Switch "blue gear" to "red gear" in the listing below and give its lines again, otherwise unchanged and without the pictures.
— START OF Supplied records —
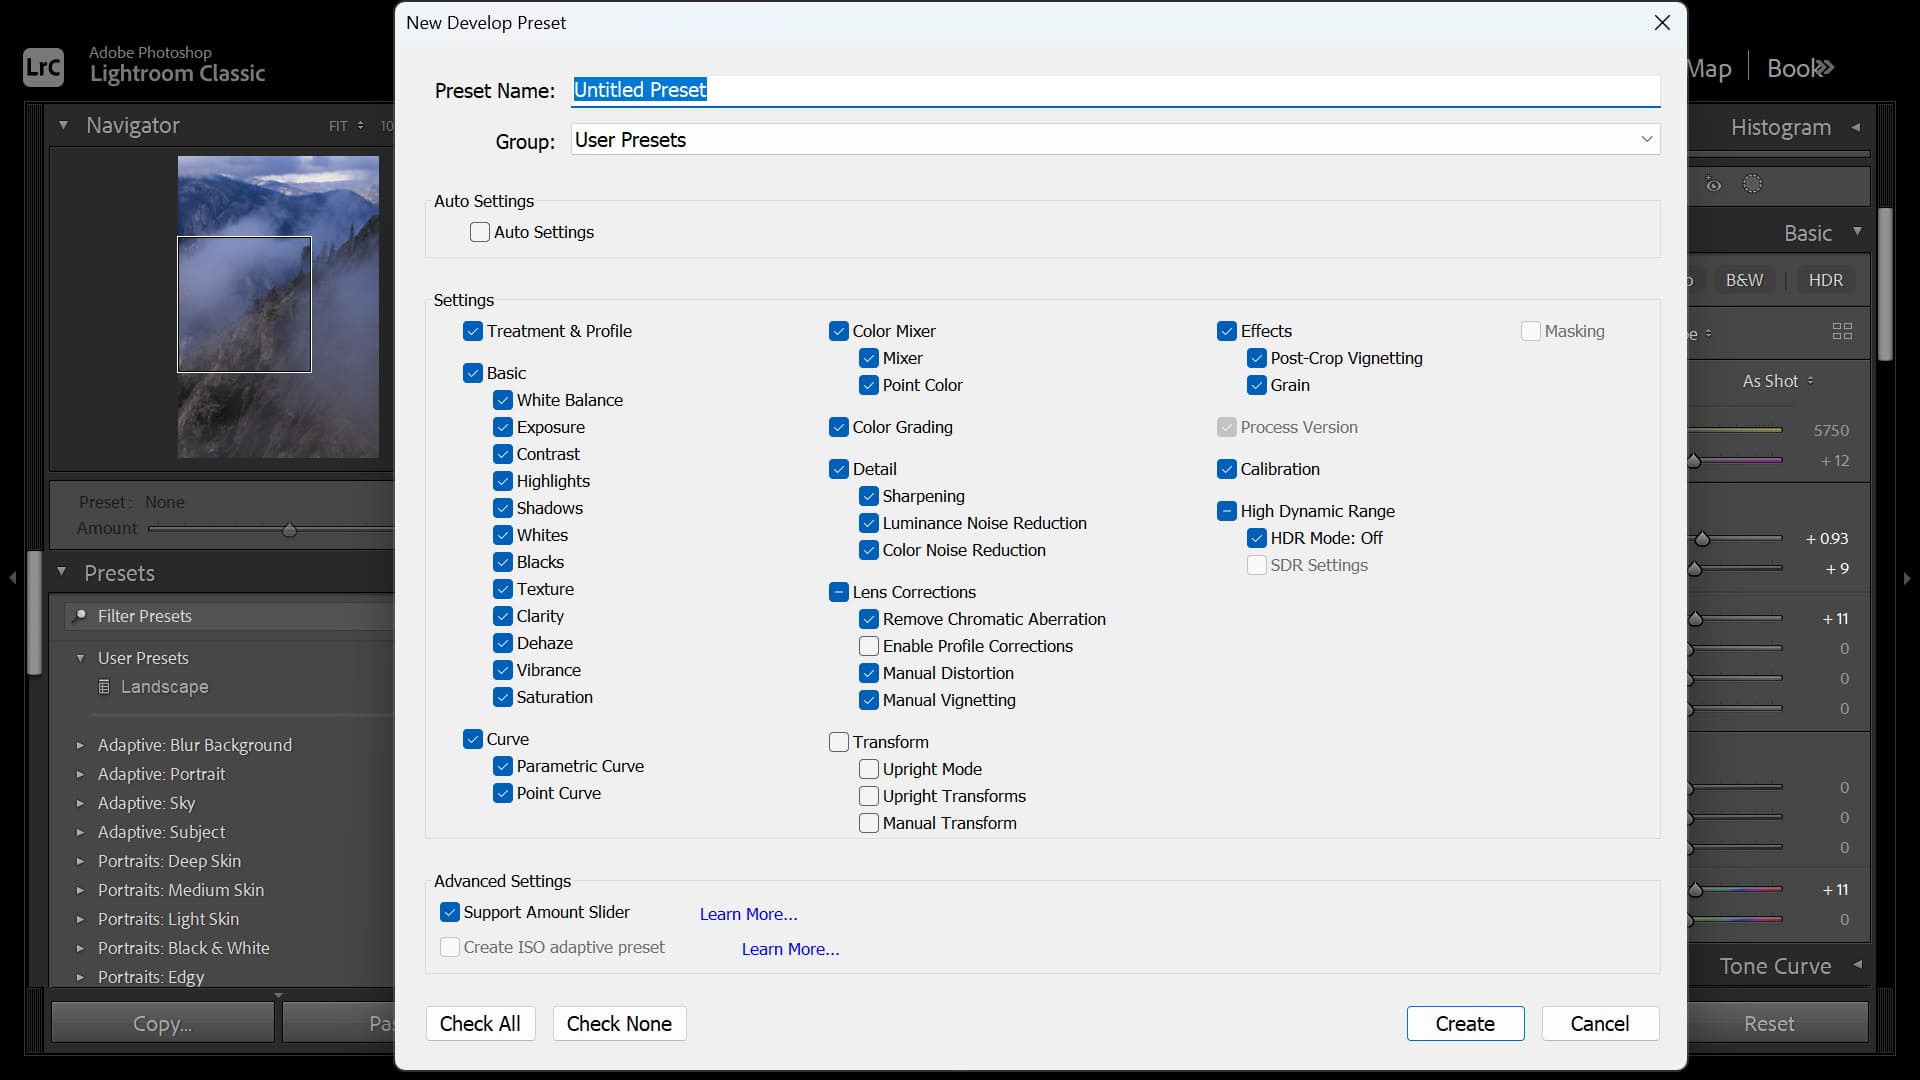
Task: Collapse the left panel side arrow
Action: pos(13,578)
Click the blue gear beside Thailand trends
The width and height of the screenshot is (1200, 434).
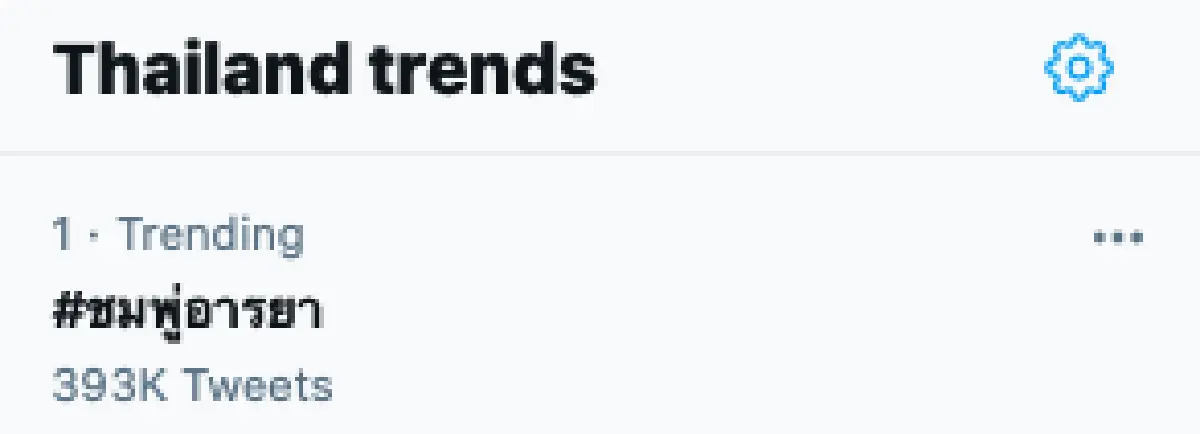(1079, 67)
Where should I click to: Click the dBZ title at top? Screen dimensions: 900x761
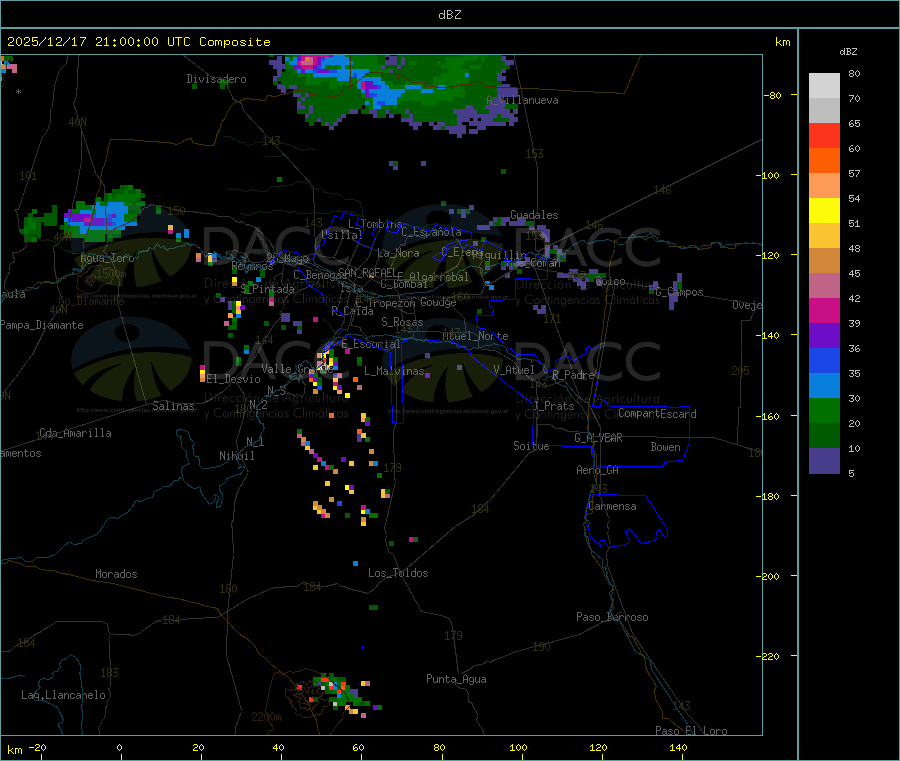click(x=449, y=15)
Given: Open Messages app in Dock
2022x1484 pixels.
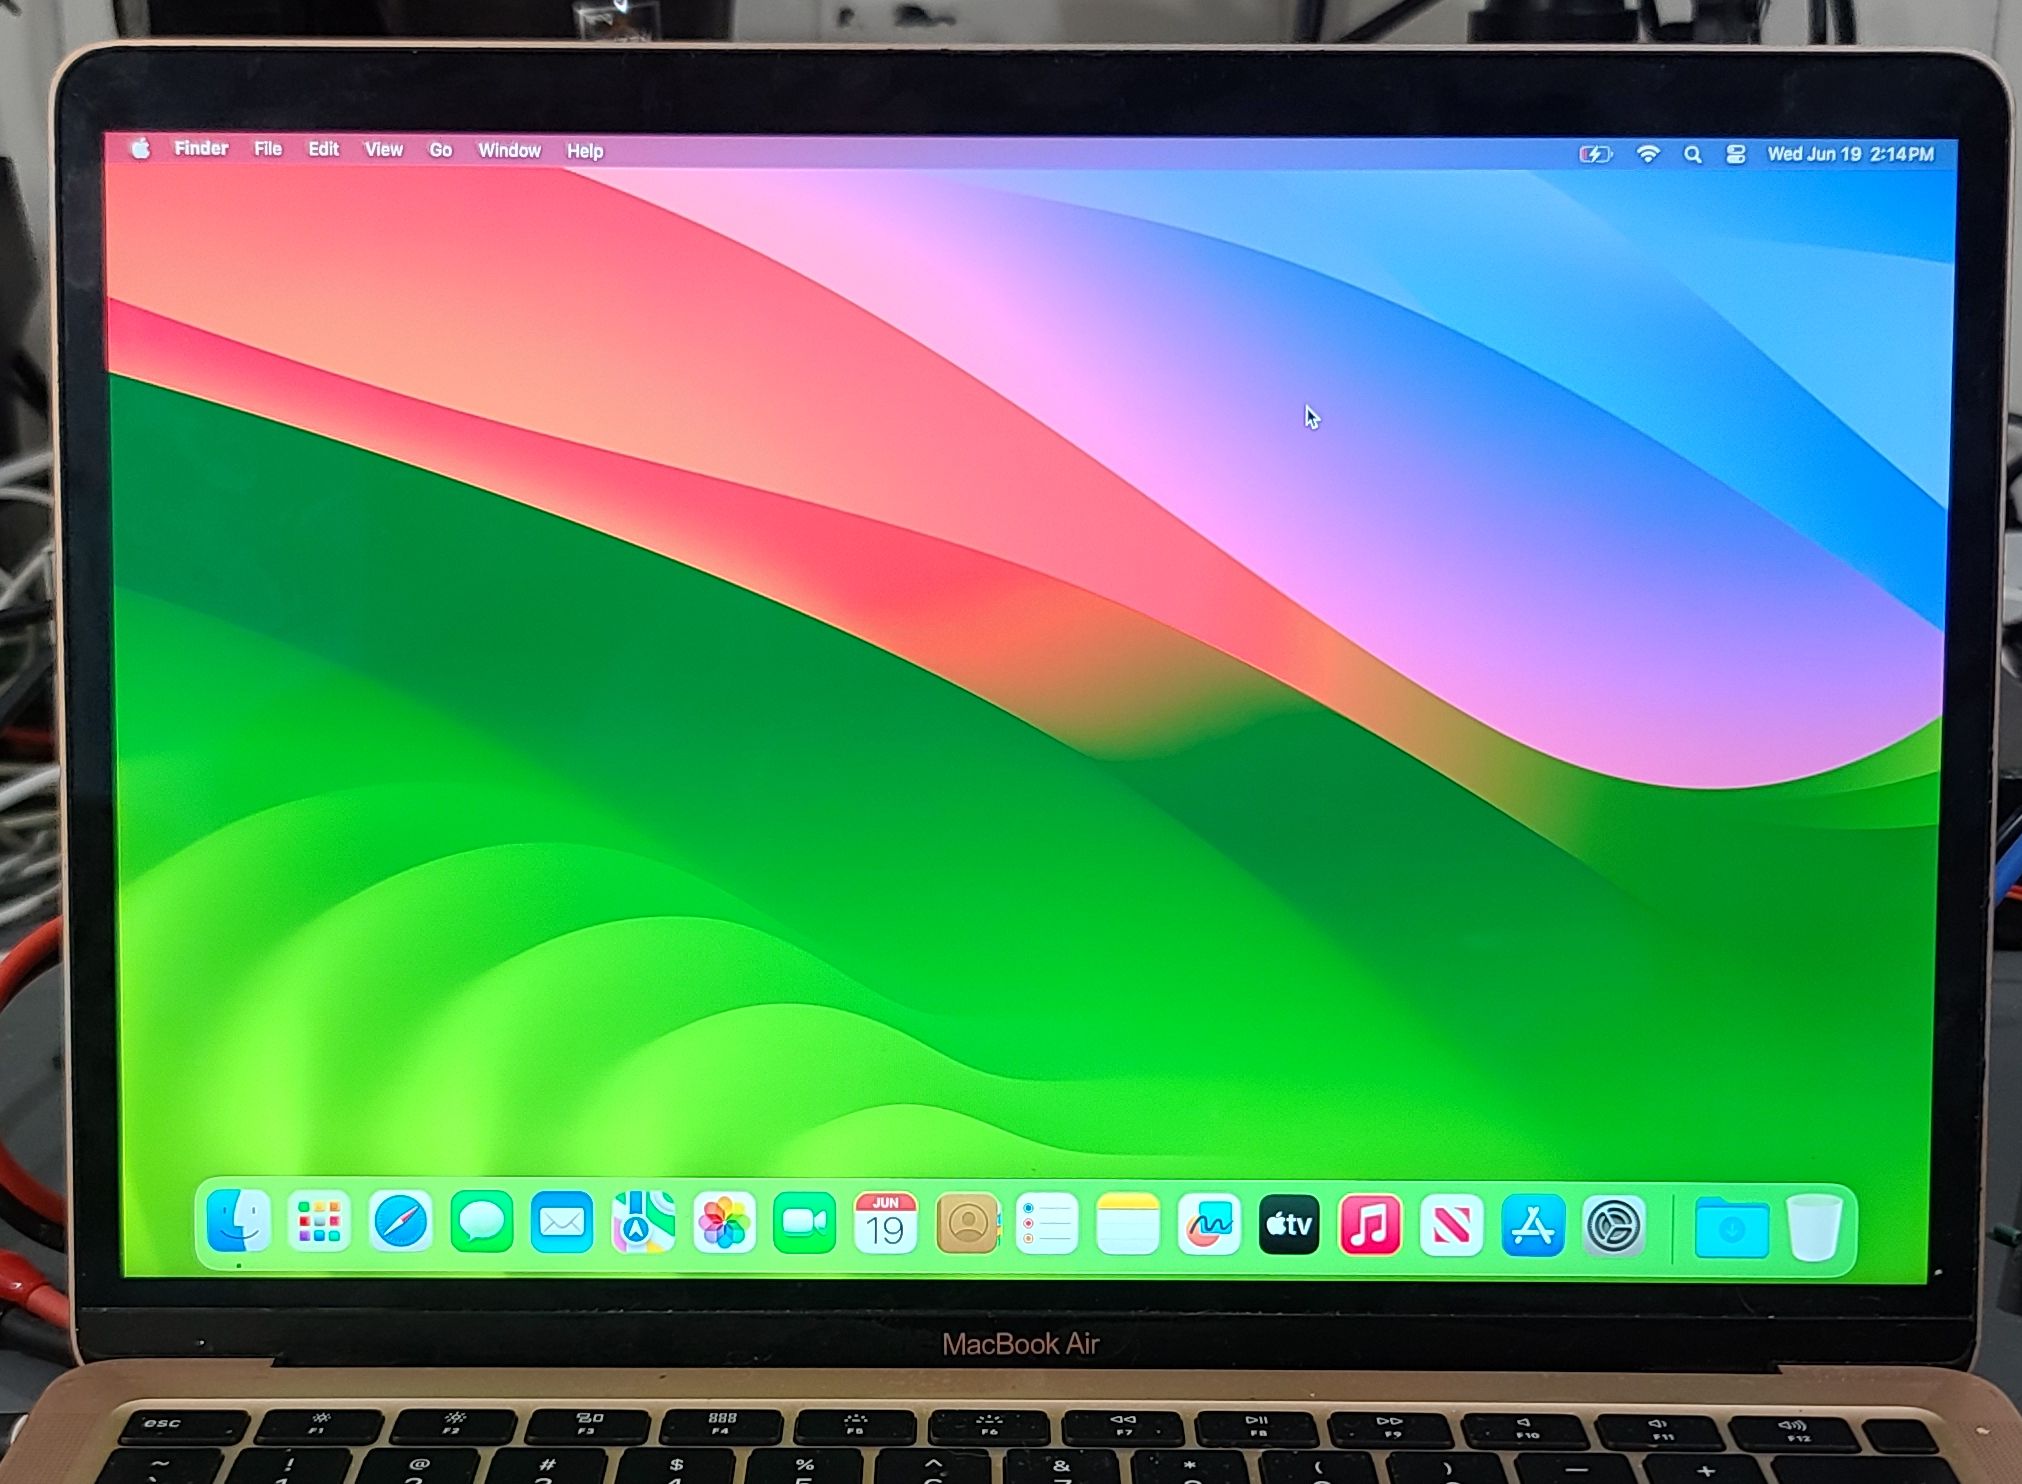Looking at the screenshot, I should [x=481, y=1222].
— END OF Supplied records —
*Response*:
Task: Collapse the left panel side arrow
Action: pos(13,578)
Click the red gear beside Thailand trends
The width and height of the screenshot is (1200, 434).
(1079, 67)
Where should I click to: Click the dBZ title at top? Screen dimensions: 900x761
click(x=449, y=15)
Given: Open Messages app in Dock
2022x1484 pixels.
Looking at the screenshot, I should [x=481, y=1222].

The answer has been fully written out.